= What to do =
• 1. Answer these from the article on Studio 18 in the Pines, one line each:
(a) How large is the building the city found?
(b) What budget did the city and its advisory board start with?
(c) How big is each outdoor studio?
• 2. Repeat the part of the article on Studio 18 in the Pines starting at "Four 260-square-foot outside" and ending at "says de Bernard Mas.".
• 3. The article on Studio 18 in the Pines has a sentence that begins "The outcome was a space". List every kind of space that sentence names.

With 18 inside studios ranging in size from 100 to 240 square feet and four outdoor studios, there’s a place to work on projects of any size and scale. De Bernard Mas leases a small studio with a large window and sink. Extra storage, should she need it, is located down the hall.
William Bock leases the studio across the hall from de Bernard Mas. He chose a large interior studio, so he can surround himself with his canvases.
Until he moved to Studio 18 in the Pines, Bock painted and taught in a room at the back of his Davie framing and art restoration business. It was convenient, but he finds Studio 18 ideal.
“I was looking for a place where I could create without the distractions of operating a business. Here, there are no phones, good lighting and other artists. It’s liberating,” he says.
An eight-year gestation
More than eight years ago, the City of Pembroke Pines sat down with the members of its Arts and Cultural Advisory Board to make plans for developing a sophisticated community of artists. With a budget of $1.5 million, they began researching locations throughout their area and even considered building from scratch. Then they stumbled on an 11,000-square-foot building that had been empty since the 1950s. It was an ugly duckling with all the makings of a swan.
“We planned every aspect of this building from scratch, gutted it and renovated it,” says Robyn Vegas, cultural arts coordinator for the City of Pembroke Pines. An artist herself, she guided the planning process by providing thoughtful details that would ultimately turn the building into a cultural destination.
The outcome was a space that comprises studios, a large gallery, classrooms and communal areas.
“Our hope was to create a vibrant community of artists who will inspire each other,” says Vegas.
Serious artists find the concept highly appealing.
“Artists tend to work in isolation. The opportunity to interact with other artists is a great thing,” says Bock.
De Bernard Mas agrees. “We speak the same language, even if we work in different mediums. It’s energizing to bounce ideas off each other,” she says.
All 18 studios have clear glass doors, which enable the artists to see each other and enhance the sense of community. When the artists are out, visitors can see works in progress. Vegas plans to install business-card holders next to each door, so that visitors can take the artists’ contact information.
The building has secure loading docks for unloading supplies, a kiln room for potters and is equipped for bottled gases, such as oxygen and propane.
Four 260-square-foot outside studios are available for welders, woodworkers, large-scale sculptors and others who need extra room for the creative process. The studios are covered by canopies to shield the artist and artwork from the elements. The spaces are equipped with spigots and electrical outlets, and a retractable canvas backdrop protects the building from overspray by chemicals or paint. Pods are supplied for storing raw materials, welding equipment and other not-so-delicate tools of the trade.
Creating a home and community
When Studio 18 in the Pines was in the planning process, the artist’s personal needs were also taken into consideration. “We spend hours here each day, and having a kitchen and bathrooms is great!” says de Bernard Mas.

= Information given =
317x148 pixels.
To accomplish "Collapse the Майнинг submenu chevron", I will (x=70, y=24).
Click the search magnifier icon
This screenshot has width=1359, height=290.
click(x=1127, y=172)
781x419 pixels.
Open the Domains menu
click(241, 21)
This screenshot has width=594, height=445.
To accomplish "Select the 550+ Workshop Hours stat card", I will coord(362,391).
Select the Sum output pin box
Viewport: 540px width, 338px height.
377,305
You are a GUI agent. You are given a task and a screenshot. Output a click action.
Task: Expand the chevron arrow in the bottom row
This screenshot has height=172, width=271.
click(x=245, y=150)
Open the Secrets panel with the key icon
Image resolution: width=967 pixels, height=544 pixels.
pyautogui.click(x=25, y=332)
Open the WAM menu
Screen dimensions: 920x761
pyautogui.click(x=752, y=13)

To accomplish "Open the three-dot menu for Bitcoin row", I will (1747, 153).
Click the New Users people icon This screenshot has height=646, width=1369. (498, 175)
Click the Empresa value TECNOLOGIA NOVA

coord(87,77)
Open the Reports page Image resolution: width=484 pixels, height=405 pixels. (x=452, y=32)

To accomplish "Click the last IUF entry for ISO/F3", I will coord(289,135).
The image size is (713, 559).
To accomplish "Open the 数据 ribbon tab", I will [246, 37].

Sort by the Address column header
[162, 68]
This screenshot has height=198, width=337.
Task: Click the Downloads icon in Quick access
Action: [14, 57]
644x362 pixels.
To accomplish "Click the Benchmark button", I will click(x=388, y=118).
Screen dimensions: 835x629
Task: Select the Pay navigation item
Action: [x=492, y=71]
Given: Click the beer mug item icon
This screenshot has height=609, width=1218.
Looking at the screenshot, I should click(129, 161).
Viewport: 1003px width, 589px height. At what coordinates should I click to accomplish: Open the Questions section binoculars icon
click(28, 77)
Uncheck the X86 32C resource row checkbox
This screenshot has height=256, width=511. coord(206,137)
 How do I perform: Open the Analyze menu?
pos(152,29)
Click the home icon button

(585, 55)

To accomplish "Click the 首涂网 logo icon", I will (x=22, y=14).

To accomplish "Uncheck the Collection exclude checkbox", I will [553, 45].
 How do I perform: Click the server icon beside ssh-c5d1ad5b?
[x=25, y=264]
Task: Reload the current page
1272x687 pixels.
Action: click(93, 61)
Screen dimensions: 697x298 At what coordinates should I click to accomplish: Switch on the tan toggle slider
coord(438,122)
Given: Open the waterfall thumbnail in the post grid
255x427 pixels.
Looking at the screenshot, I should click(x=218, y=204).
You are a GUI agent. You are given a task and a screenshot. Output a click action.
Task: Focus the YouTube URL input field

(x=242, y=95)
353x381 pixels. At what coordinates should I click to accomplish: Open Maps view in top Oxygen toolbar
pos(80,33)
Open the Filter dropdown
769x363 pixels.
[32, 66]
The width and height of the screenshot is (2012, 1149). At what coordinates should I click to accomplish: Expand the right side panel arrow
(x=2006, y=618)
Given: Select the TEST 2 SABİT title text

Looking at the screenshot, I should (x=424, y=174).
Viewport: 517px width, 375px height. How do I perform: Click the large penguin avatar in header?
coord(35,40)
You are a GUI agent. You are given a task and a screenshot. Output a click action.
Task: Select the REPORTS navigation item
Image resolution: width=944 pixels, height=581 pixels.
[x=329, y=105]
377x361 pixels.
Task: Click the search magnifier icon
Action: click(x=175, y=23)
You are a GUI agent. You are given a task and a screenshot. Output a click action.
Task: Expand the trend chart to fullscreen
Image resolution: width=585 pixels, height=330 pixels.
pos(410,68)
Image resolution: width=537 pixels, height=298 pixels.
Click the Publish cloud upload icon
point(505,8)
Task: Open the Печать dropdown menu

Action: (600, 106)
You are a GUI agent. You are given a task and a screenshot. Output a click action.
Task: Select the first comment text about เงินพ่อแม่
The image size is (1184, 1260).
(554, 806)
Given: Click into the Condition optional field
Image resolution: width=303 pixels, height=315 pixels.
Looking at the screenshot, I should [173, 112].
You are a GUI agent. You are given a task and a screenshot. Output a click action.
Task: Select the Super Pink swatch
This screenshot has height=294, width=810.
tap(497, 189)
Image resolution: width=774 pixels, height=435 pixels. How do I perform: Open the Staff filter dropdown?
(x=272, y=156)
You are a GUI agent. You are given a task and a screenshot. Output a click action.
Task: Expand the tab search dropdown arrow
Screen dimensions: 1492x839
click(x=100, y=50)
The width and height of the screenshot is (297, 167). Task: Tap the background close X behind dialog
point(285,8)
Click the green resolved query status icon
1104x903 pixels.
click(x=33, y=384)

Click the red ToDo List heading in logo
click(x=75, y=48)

= Exercise solutions =
• 1.
(a) 11,000 square feet
(b) $1.5 million
(c) 260 square feet

• 2.
Four 260-square-foot outside studios are available for welders, woodworkers, large-scale sculptors and others who need extra room for the creative process. The studios are covered by canopies to shield the artist and artwork from the elements. The spaces are equipped with spigots and electrical outlets, and a retractable canvas backdrop protects the building from overspray by chemicals or paint. Pods are supplied for storing raw materials, welding equipment and other not-so-delicate tools of the trade.
Creating a home and community
When Studio 18 in the Pines was in the planning process, the artist’s personal needs were also taken into consideration. “We spend hours here each day, and having a kitchen and bathrooms is great!” says de Bernard Mas.

• 3.
- studios
- a large gallery
- classrooms
- communal areas